* [WHAT NEEDS TO BE DONE] Transcribe exactly, and only, the lines from the one with "This screenshot has" through the end of the records below, including both of those lines. Skip all pictures.

* [Collected data entries]
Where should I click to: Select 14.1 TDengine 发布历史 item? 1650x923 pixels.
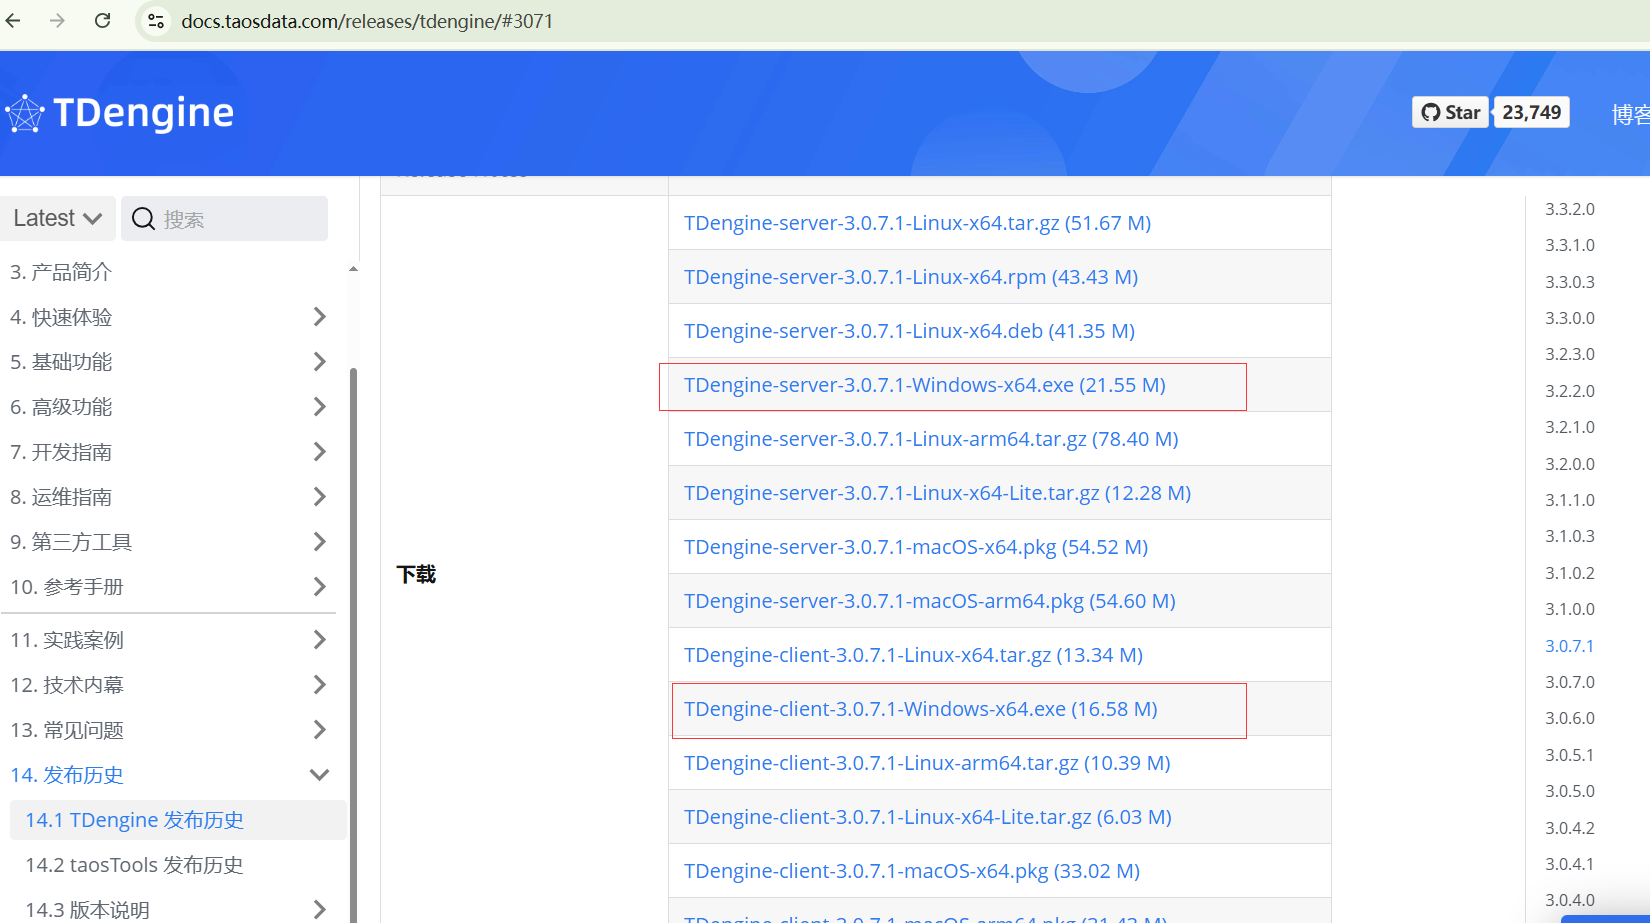click(134, 820)
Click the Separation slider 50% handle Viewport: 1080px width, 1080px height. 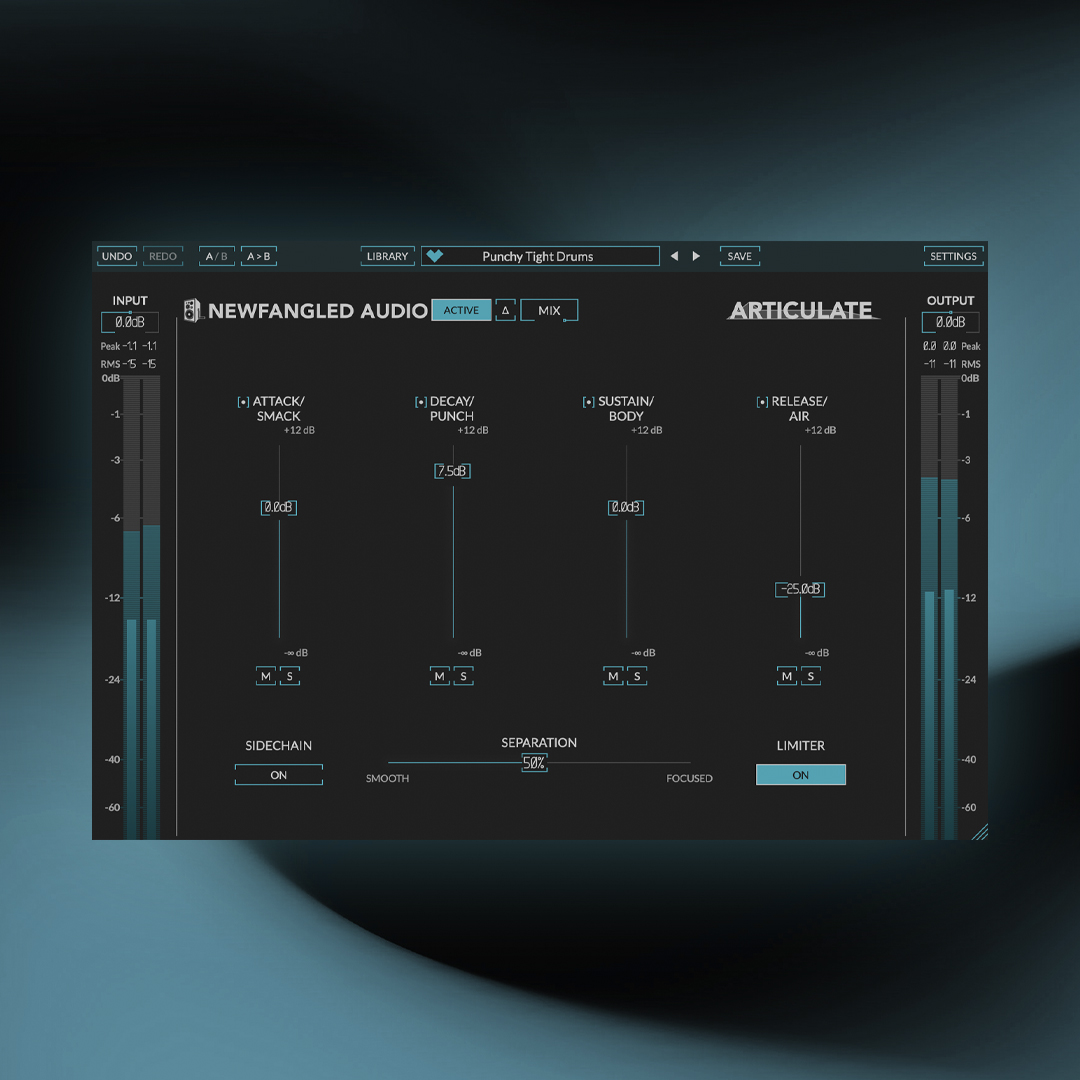pos(534,763)
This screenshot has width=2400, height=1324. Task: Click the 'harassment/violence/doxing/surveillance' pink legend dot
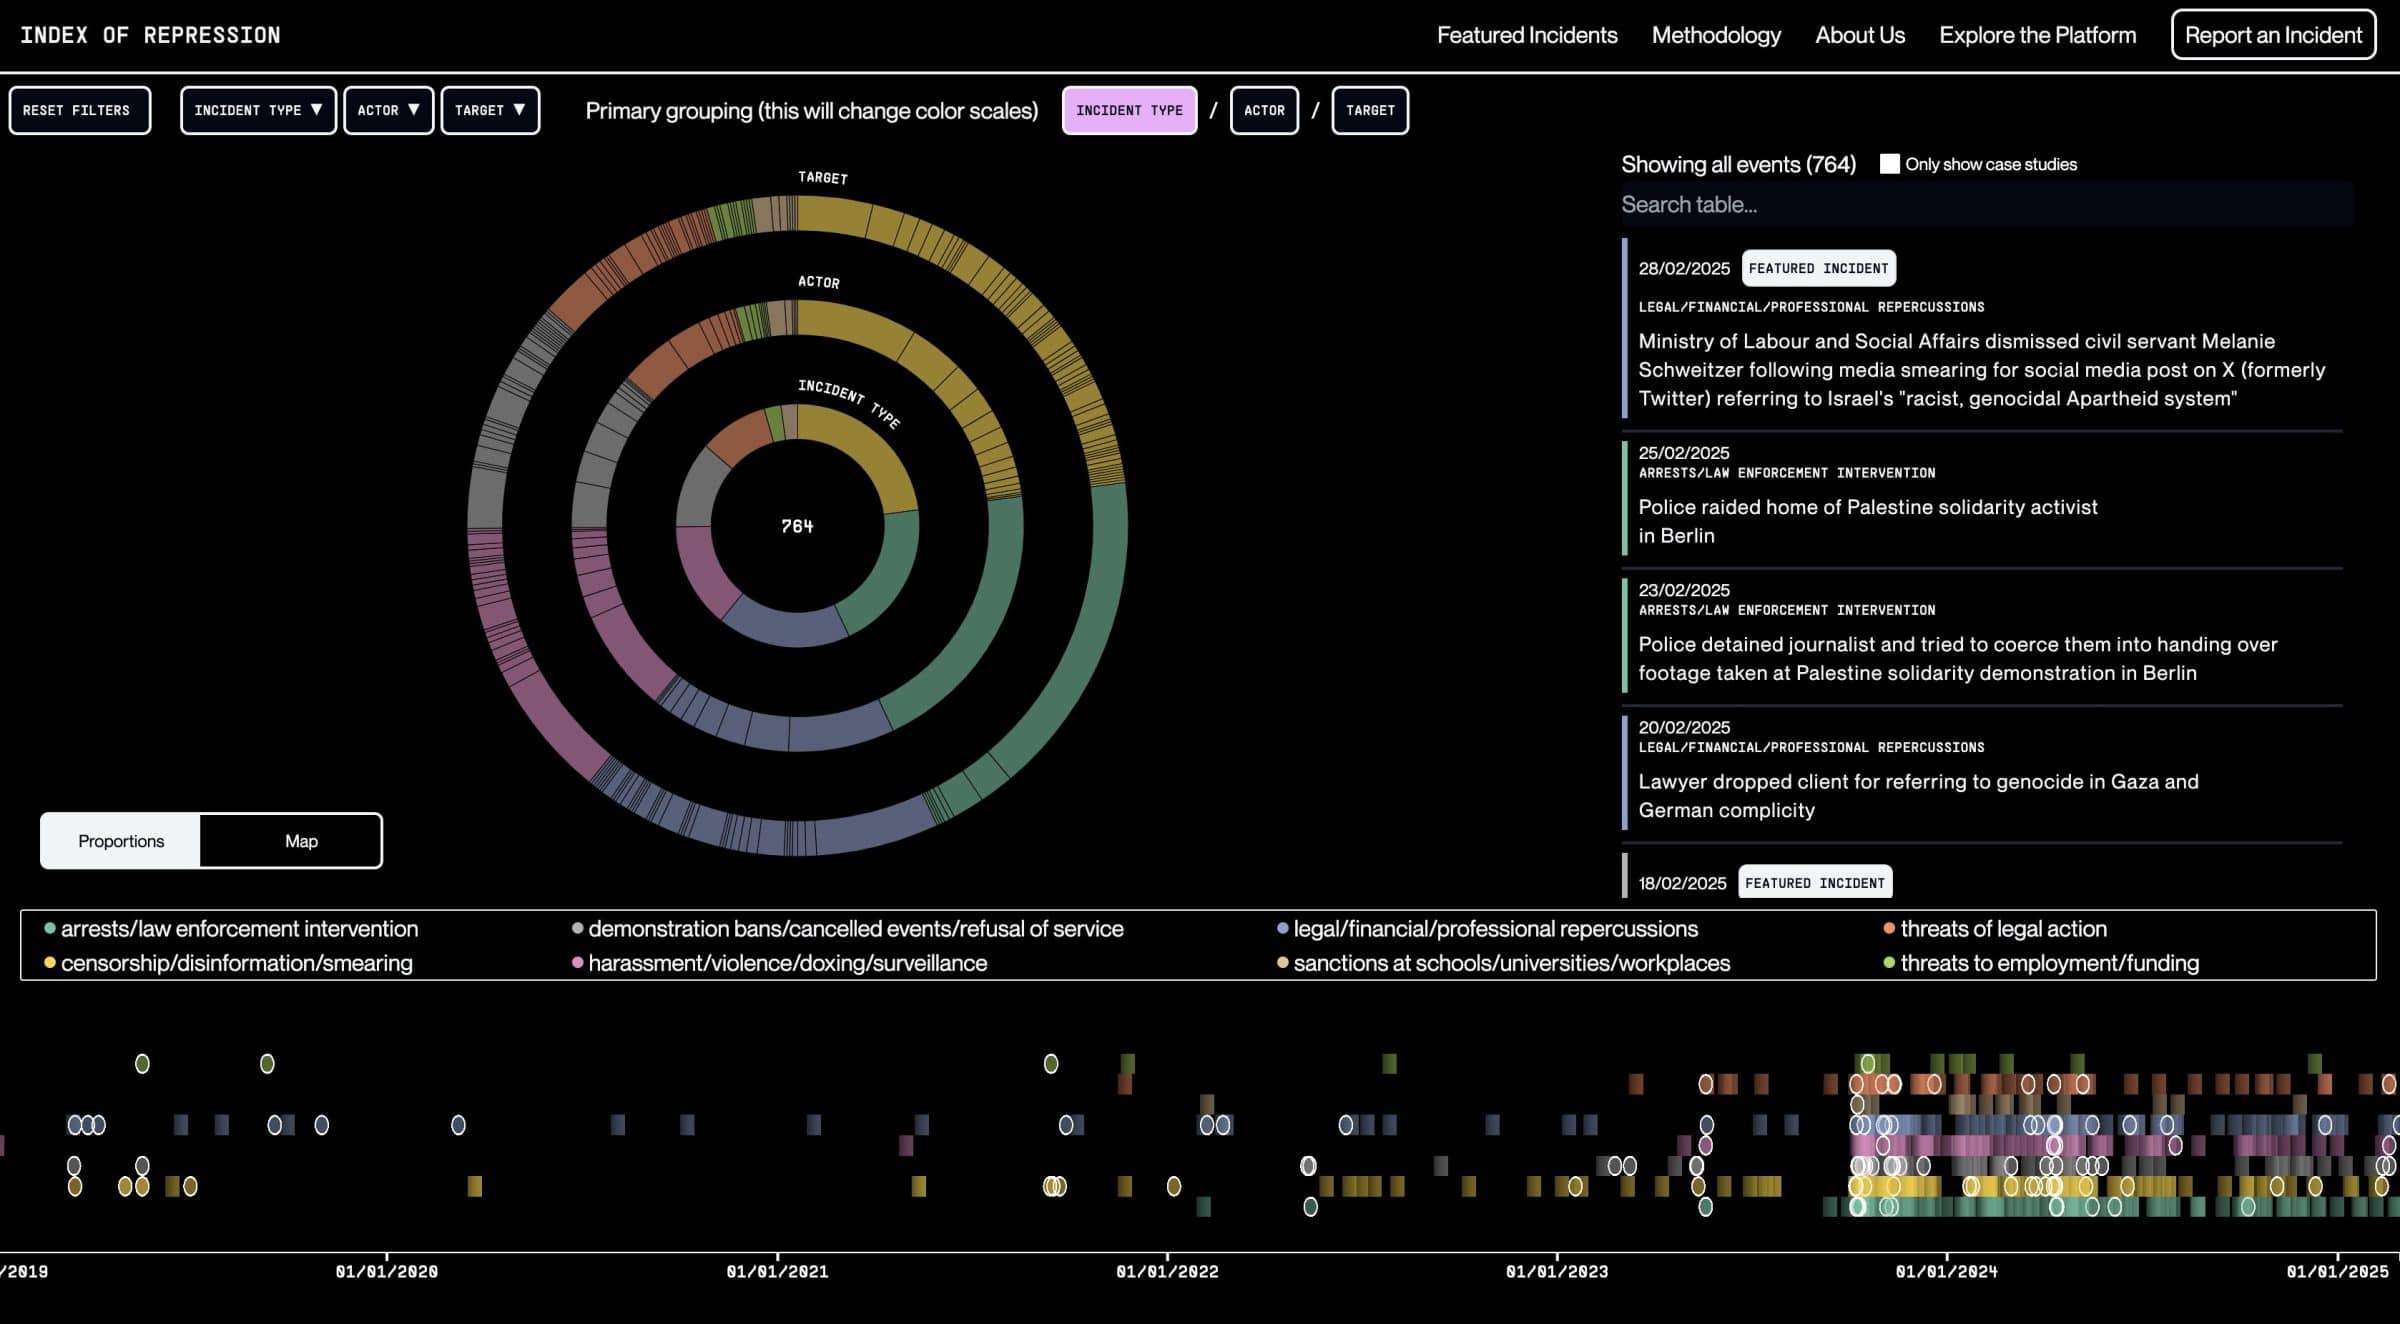(x=577, y=963)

* [ANSWER TO THIS PROBLEM]
This screenshot has width=2400, height=1324. Task: Click the 'harassment/violence/doxing/surveillance' pink legend dot
(x=577, y=963)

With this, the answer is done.